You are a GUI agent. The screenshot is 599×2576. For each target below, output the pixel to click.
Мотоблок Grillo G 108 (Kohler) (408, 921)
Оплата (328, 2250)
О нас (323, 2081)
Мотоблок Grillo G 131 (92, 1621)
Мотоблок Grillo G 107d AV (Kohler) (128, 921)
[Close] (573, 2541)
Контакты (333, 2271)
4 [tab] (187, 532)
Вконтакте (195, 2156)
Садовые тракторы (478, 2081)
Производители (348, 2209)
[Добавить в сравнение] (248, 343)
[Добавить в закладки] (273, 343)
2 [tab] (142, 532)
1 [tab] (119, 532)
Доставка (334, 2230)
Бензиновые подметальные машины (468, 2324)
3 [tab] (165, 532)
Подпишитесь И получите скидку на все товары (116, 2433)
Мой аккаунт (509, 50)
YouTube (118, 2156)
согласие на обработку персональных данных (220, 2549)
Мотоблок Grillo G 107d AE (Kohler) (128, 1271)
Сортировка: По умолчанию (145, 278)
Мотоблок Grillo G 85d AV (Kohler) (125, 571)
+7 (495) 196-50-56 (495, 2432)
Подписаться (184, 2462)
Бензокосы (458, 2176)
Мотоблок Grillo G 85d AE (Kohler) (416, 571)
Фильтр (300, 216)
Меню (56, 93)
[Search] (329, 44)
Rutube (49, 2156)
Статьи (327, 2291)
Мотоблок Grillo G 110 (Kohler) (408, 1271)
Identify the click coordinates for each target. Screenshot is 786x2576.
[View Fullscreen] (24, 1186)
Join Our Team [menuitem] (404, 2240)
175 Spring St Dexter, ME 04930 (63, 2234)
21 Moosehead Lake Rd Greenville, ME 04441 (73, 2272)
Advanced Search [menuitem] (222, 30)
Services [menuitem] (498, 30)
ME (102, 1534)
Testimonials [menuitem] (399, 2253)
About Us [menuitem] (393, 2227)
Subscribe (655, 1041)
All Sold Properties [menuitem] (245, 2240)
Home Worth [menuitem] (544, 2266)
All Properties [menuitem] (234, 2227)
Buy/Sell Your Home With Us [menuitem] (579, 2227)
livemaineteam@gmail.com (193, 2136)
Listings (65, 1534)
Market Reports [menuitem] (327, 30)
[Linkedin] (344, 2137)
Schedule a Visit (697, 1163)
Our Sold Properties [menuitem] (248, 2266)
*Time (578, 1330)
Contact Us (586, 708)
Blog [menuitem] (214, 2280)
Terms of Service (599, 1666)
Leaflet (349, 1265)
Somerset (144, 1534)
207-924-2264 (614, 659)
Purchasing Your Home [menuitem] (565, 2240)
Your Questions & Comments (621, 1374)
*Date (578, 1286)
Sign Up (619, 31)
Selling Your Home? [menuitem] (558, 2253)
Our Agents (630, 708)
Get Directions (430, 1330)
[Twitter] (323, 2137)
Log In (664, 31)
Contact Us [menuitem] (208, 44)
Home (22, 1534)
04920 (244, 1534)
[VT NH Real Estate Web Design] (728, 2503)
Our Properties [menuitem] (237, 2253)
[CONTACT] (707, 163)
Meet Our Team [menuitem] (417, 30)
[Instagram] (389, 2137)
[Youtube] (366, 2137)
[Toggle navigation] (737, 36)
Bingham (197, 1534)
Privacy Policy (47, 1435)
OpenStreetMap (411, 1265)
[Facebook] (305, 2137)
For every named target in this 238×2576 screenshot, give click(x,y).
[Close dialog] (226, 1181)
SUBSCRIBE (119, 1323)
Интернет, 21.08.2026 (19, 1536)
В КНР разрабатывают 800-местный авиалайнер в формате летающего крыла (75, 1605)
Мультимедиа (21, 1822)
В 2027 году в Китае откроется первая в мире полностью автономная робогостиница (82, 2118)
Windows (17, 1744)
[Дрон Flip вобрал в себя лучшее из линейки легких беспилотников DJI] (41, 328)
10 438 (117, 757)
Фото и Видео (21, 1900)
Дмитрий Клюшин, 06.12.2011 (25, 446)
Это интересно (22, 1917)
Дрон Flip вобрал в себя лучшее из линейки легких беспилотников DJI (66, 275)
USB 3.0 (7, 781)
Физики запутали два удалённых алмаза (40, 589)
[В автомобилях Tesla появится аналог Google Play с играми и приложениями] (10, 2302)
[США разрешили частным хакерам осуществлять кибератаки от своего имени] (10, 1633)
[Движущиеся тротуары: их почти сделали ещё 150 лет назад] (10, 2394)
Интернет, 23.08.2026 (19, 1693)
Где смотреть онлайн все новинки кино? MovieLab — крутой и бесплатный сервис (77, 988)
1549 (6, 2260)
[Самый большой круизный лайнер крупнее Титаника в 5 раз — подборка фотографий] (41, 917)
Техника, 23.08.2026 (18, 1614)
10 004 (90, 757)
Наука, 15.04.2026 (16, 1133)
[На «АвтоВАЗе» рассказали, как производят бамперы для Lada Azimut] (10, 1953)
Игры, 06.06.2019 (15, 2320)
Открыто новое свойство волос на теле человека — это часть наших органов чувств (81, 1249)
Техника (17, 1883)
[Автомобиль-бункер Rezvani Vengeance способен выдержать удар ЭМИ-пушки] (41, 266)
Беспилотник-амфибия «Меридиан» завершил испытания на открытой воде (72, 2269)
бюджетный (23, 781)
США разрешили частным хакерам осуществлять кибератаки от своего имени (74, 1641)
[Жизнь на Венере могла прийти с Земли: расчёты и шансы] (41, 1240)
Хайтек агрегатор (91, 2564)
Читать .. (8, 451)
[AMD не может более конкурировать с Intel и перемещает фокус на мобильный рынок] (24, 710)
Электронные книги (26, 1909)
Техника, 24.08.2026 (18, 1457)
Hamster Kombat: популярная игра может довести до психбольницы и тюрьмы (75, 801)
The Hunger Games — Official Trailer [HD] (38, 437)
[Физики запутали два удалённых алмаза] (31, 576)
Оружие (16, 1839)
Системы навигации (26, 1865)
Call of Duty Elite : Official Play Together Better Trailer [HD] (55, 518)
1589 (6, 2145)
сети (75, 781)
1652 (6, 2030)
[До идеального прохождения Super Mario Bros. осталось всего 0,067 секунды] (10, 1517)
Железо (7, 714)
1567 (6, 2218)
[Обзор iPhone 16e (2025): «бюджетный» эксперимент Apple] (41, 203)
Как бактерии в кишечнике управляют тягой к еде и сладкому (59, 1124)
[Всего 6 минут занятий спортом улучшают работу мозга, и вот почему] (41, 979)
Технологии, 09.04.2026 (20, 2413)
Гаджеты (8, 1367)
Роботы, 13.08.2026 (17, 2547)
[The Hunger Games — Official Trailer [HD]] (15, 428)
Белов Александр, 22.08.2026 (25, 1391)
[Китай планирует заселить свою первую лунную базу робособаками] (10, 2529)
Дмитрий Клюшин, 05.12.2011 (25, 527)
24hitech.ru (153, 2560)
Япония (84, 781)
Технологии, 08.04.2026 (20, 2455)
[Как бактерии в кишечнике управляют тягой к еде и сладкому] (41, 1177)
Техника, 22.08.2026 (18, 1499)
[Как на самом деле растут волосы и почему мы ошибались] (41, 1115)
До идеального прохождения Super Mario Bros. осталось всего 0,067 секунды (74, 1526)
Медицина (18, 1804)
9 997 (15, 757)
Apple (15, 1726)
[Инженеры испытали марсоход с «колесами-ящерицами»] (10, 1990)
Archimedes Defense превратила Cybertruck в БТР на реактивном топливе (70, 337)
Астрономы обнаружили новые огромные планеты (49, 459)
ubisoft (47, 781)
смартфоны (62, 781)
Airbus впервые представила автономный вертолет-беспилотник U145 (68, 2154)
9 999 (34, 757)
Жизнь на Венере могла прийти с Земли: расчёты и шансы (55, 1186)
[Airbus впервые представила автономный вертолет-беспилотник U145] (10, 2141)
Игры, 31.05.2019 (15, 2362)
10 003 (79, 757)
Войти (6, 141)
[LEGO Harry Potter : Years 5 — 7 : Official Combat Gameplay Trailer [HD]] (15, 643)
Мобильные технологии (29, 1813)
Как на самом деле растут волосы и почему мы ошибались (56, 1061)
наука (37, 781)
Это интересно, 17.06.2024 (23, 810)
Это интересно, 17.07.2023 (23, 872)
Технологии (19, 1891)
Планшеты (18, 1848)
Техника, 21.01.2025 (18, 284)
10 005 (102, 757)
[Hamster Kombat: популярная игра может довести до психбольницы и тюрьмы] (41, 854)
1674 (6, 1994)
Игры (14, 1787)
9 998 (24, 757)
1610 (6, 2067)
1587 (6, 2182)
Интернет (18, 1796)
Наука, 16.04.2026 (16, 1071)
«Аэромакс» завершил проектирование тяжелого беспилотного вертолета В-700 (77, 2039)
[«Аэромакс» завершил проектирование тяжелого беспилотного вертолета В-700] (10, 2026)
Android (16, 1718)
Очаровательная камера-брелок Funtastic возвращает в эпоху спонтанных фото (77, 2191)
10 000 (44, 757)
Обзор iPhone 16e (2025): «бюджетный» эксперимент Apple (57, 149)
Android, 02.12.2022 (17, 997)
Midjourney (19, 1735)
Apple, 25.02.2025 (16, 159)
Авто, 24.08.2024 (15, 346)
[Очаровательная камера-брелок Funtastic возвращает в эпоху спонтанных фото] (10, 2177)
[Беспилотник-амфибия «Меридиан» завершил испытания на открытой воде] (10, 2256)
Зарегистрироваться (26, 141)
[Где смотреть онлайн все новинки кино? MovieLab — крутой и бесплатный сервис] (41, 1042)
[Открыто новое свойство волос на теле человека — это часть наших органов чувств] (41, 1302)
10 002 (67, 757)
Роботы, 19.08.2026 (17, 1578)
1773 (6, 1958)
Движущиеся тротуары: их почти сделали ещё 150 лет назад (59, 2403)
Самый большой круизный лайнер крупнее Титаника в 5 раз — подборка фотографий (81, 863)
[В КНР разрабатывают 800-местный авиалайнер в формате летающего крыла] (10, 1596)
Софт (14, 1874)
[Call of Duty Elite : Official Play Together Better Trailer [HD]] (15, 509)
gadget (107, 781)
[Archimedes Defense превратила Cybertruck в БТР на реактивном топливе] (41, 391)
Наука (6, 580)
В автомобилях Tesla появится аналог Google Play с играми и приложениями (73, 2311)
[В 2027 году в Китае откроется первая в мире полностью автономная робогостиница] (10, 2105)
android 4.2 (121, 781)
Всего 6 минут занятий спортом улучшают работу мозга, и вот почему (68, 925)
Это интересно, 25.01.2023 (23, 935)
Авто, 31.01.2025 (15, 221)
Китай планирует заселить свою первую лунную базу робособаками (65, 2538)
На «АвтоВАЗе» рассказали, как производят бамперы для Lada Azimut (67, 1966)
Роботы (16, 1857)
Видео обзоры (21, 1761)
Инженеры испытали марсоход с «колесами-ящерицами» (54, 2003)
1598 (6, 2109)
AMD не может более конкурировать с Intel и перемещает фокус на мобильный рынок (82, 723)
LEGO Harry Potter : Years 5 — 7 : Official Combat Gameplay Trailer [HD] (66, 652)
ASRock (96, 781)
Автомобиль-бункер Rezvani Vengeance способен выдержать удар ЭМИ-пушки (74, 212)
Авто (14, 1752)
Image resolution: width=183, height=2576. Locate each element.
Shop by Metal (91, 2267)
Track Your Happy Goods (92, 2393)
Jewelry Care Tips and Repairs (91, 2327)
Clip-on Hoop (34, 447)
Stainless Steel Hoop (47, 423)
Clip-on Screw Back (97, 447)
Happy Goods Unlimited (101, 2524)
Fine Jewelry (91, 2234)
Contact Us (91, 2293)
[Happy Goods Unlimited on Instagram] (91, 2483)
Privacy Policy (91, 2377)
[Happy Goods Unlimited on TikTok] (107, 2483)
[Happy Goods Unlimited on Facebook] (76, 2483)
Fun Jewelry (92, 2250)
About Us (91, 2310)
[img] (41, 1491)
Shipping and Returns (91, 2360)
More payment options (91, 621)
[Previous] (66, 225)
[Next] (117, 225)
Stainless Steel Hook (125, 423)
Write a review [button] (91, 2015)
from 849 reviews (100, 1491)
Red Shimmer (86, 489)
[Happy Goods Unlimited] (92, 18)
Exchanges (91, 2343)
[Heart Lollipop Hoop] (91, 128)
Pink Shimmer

> What you are asked to do:
Beginning with the opening line above, retype the records exactly through the line with "Производители (348, 2209)", both ends included.

> Solved exercise:
You are a GUI agent. The screenshot is 599×2576. For each target below, output the pixel to click.
Мотоблок Grillo G 108 (Kohler) (408, 921)
Оплата (328, 2250)
О нас (323, 2081)
Мотоблок Grillo G 131 (92, 1621)
Мотоблок Grillo G 107d AV (Kohler) (128, 921)
[Close] (573, 2541)
Контакты (333, 2271)
4 [tab] (187, 532)
Вконтакте (195, 2156)
Садовые тракторы (478, 2081)
Производители (348, 2209)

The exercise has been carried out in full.